When you submit a document to Philterd Data Services for redaction, it undergoes a rigorous multi-step workflow designed for security and accuracy:

  1. Secure Upload: The document is securely transmitted and uploaded to dedicated, encrypted storage associated with your account.
  2. Automated MIME Type Detection: Our system automatically analyzes the file to determine its MIME type. This ensures that the correct processing engine (Word, PDF, or Text) is used for optimal results.
  3. Policy-Driven Identification: The engine applies your selected redaction policy. This policy contains the logic and rules used to scan the document's content and identify PII/PHI.
  4. Redacted Document Generation: Based on the identification results, a new version of the document is generated. This version has all sensitive information removed or masked according to your policy's specifications.
  5. Generation of Summary Report: For every processed document, a comprehensive Redaction Summary (in PDF format) is generated. This report provides a high-level overview of the operation, including the number of tokens analyzed and the total count of redactions performed.
  6. Audit Logging and Ledgering: If enabled in your account, the redaction events are recorded.
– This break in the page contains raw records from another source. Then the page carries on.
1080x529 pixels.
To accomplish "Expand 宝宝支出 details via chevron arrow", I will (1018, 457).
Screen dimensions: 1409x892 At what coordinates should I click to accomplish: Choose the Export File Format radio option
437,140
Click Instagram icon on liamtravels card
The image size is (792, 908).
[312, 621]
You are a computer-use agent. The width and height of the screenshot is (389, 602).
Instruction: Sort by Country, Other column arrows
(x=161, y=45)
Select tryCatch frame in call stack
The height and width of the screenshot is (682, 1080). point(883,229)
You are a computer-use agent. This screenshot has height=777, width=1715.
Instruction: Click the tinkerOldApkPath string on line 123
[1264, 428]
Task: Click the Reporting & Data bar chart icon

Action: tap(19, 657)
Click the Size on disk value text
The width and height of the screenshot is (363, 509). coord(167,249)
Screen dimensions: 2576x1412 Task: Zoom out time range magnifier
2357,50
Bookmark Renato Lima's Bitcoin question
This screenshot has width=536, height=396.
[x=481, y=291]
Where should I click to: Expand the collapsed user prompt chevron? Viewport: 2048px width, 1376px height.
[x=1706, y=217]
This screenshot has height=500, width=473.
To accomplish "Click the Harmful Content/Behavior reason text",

For supported formats, entries are made in the cryptographic ledger, and a changeset is created to provide a detailed audit trail of every modification made to the document.

How to Redact a Document via the Dashboard

The Philterd Data Services dashboard provides an intuitive interface for managing your redaction tasks. To redact a document, follow these steps:

  1. Access the Documents Section: Log in to your Philterd dashboard and navigate to the Redaction menu on the sidebar, then select Documents.
  2. Initiate Upload: Click the Upload Document button located at the top of the page.
  3. Select Your File: In the upload dialog, choose the document you wish to process from your local computer.
  4. Assign a Context: Select an appropriate context from the dropdown menu. Contexts allow you to group related documents together for improved organization (e.g., by project, department, or client).
  5. Select a Redaction Policy: Choose the redaction policy that defines the rules for this specific task.
  6. Submit for Processing: Click the Submit button. Your document will now be queued for processing.
  7. Monitor Status: You can track the progress of your document in the document list. The status will transition from PENDING to PROCESSING, and finally to COMPLETED.
  8. Retrieve Your Results: Once the status is COMPLETED, several actions become available:
    • Download Redacted File: Click the Download icon to retrieve the protected version of your document.
    • View Summary Report: Click the Summary icon to download the PDF report detailing the redaction statistics.
    • Audit via Ledger: If applicable, you can view the ledger entries to see a granular log of the redactions.

Advanced Redaction Features

Detailed Summary Documents

The generated Redaction Summary is a vital tool for compliance and auditing. Each summary includes: * Metadata: Original filename, unique document ID, and the timestamp of the operation. * Operational Details: The specific Context and Policy applied to the document. * Statistics: The total token count (volume of data) and the total number of redactions (volume of sensitive info removed).

Changesets for Deep Auditing

For organizations requiring granular oversight, Philterd can generate Changesets. A changeset records the exact original text that was identified for redaction and its precise location within the document. This allows for a comprehensive human-in-the-loop review or forensic audit of the redaction process.

Immutable Cryptographic Ledgers

To ensure the highest level of integrity and non-repudiation, Philterd maintains a cryptographic ledger for plain text redactions. Every redaction is recorded as a cryptographically-signed entry in an immutable log, providing verifiable proof that the data was processed according to your requirements and has not been tampered with since.